The final was vastly more than winning of more time for Biles, the most decorated artistic gymnast in history, with 38 Olympic and world medals. It was a statement of being better, of pulling through and showing the world one more time.
From the first discipline of the evening, the vault, to the uneven bars, balance beam and floor, Biles was championed from the steeply rising seating in the hall, the last routine on the floor rightfully allowing her the final few frames of glory on the night as the USA steamrollered the rest of the world.
And Biles didn’t blow her lines. With the 1,000-watt smile and painted nails, she brought the easily led crowd to its feet. Afterwards, athletes from other countries funnelled over to the mat to hug and embrace her, her score of 14.66 shooting the USA to a winning 171.296, more than five points better than second-placed Italy and third-placed Brazil, who just edged out Britain for the bronze medal.
From her first vault, the night felt like a coronation, the US instantly taking the lead with 44.100 points. On the uneven bars Biles didn’t do her signature Yurchenko double pike, opting for a less difficult Cheng vault and scored a 14.9 for her effort.

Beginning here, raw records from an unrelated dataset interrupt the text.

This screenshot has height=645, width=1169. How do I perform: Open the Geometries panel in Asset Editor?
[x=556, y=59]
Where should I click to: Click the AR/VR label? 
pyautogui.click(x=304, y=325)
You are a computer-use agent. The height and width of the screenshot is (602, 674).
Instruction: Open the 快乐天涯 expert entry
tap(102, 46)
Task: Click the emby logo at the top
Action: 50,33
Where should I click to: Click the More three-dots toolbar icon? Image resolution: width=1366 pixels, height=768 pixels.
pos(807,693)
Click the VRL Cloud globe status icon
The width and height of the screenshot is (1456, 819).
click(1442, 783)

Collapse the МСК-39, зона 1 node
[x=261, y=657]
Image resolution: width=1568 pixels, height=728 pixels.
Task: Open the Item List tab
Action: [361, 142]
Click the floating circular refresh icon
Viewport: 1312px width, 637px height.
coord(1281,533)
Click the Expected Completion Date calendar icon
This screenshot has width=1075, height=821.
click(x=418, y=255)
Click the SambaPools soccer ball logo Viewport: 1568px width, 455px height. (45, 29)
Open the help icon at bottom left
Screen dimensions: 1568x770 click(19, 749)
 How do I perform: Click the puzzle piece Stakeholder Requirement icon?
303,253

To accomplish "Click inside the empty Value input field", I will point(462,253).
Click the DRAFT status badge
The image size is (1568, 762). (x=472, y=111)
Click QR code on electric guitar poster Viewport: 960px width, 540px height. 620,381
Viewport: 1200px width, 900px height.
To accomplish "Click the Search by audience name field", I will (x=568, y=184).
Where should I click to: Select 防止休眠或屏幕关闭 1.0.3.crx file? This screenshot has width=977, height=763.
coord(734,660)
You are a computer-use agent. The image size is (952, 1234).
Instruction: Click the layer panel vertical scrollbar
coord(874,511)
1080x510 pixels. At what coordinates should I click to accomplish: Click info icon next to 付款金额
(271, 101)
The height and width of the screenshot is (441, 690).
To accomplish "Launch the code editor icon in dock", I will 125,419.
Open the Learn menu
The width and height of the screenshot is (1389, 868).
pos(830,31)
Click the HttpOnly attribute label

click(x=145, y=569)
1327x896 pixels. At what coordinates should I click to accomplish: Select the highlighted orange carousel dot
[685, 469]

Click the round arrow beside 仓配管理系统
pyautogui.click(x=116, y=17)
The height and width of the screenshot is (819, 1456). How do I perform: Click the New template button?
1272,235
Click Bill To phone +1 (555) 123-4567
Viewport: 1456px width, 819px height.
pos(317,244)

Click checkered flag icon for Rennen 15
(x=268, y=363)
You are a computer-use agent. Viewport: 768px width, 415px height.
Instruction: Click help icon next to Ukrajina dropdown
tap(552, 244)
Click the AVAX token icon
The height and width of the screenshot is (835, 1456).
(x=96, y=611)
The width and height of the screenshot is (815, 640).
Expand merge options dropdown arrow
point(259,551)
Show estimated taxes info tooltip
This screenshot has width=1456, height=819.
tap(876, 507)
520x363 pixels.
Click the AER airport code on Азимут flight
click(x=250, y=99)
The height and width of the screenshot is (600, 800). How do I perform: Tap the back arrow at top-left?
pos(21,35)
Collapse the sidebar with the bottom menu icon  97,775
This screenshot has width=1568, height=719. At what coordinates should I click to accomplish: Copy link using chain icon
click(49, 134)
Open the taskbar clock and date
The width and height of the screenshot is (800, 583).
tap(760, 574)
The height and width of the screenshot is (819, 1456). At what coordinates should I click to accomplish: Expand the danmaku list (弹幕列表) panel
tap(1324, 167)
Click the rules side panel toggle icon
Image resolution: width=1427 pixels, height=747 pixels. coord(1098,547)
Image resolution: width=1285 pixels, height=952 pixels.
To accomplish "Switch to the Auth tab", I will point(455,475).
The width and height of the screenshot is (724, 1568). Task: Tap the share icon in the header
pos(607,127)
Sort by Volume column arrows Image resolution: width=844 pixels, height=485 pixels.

On the dismount there was a small step forward, a wall of noise, a high five from her coach Laurent Landi and enthusiastic clapping from US film-maker Spike Lee in the audience.
As part of the four-discipline rotation, the teams moved in mass, the US and Biles from the vault to the balance beam. There was a wobble as she momentarily lost her balance on a wolf turn, a squatting move on the beam where she spins on one foot and again on landing from a somersault.
But the night was not made for Biles to fall off the beam, her score of 14.366 one of the best of the eight teams.
By then the hurlers on the ditch were saying the USA had it won before the floor exercises had even started, the four-point lead on second-placed Italy, not even a face plant on the mat from any of the American stars could fatally dent their lead.
Biles knew her team had won the gold medal before she closed with a soaring signature floor routine, giving the fans the fairytale ending they craved. On the US team benches, her team-mates and coaches stood, formed a huddle and celebrated. Then, with a flashing smile and twirl, the 4ft 8in giant of the Olympic Games stepped off the mat.